**The request:** Copy the listing below line for line, starting at the line that has "Click Pending For Reply in Notice Status" and ending after the line that has "Action: [635, 255]".

**Given information:**
┌──

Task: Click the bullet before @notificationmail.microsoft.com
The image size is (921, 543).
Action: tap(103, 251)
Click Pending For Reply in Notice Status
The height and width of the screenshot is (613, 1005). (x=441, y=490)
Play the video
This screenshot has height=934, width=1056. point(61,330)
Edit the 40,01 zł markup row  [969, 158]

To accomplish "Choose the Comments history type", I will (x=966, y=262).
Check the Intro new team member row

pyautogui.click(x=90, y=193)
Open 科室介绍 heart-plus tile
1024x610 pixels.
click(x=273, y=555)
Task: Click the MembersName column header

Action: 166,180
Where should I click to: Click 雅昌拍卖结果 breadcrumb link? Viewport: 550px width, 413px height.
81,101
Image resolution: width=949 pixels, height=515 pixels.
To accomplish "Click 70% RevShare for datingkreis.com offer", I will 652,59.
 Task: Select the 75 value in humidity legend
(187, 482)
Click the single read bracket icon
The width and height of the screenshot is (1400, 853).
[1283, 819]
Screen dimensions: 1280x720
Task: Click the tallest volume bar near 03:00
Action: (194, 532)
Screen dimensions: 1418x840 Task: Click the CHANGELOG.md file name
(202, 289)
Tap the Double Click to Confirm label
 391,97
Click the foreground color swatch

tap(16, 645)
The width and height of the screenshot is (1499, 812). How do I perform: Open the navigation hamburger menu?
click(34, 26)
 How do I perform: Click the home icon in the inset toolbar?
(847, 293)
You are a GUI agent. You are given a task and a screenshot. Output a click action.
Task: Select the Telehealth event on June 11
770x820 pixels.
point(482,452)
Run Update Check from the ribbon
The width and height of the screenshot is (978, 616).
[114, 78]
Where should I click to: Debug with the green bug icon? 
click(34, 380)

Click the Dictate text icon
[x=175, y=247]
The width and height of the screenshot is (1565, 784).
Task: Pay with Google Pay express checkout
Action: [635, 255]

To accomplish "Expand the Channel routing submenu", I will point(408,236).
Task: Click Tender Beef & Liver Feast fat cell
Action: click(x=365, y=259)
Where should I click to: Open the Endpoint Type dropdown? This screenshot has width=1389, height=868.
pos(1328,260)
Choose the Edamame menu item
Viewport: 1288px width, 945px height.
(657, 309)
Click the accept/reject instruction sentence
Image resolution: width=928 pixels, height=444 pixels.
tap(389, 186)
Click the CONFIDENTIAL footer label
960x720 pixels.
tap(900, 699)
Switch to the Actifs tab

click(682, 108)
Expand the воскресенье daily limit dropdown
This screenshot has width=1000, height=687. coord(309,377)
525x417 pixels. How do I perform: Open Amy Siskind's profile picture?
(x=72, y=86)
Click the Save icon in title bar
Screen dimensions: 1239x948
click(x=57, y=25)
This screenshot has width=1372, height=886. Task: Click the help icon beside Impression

└──

**Solution for this exercise:**
Click Pending For Reply in Notice Status
The height and width of the screenshot is (613, 1005). (x=441, y=490)
Play the video
This screenshot has height=934, width=1056. point(61,330)
Edit the 40,01 zł markup row  [969, 158]

To accomplish "Choose the Comments history type", I will (x=966, y=262).
Check the Intro new team member row

pyautogui.click(x=90, y=193)
Open 科室介绍 heart-plus tile
1024x610 pixels.
click(x=273, y=555)
Task: Click the MembersName column header

Action: 166,180
Where should I click to: Click 雅昌拍卖结果 breadcrumb link? Viewport: 550px width, 413px height.
81,101
Image resolution: width=949 pixels, height=515 pixels.
To accomplish "Click 70% RevShare for datingkreis.com offer", I will 652,59.
 Task: Select the 75 value in humidity legend
(187, 482)
Click the single read bracket icon
The width and height of the screenshot is (1400, 853).
[1283, 819]
Screen dimensions: 1280x720
Task: Click the tallest volume bar near 03:00
Action: (194, 532)
Screen dimensions: 1418x840 Task: Click the CHANGELOG.md file name
(202, 289)
Tap the Double Click to Confirm label
 391,97
Click the foreground color swatch

tap(16, 645)
The width and height of the screenshot is (1499, 812). How do I perform: Open the navigation hamburger menu?
click(34, 26)
 How do I perform: Click the home icon in the inset toolbar?
(847, 293)
You are a GUI agent. You are given a task and a screenshot. Output a click action.
Task: Select the Telehealth event on June 11
770x820 pixels.
point(482,452)
Run Update Check from the ribbon
The width and height of the screenshot is (978, 616).
[114, 78]
Where should I click to: Debug with the green bug icon? 
click(34, 380)

Click the Dictate text icon
[x=175, y=247]
The width and height of the screenshot is (1565, 784).
Task: Pay with Google Pay express checkout
Action: [635, 255]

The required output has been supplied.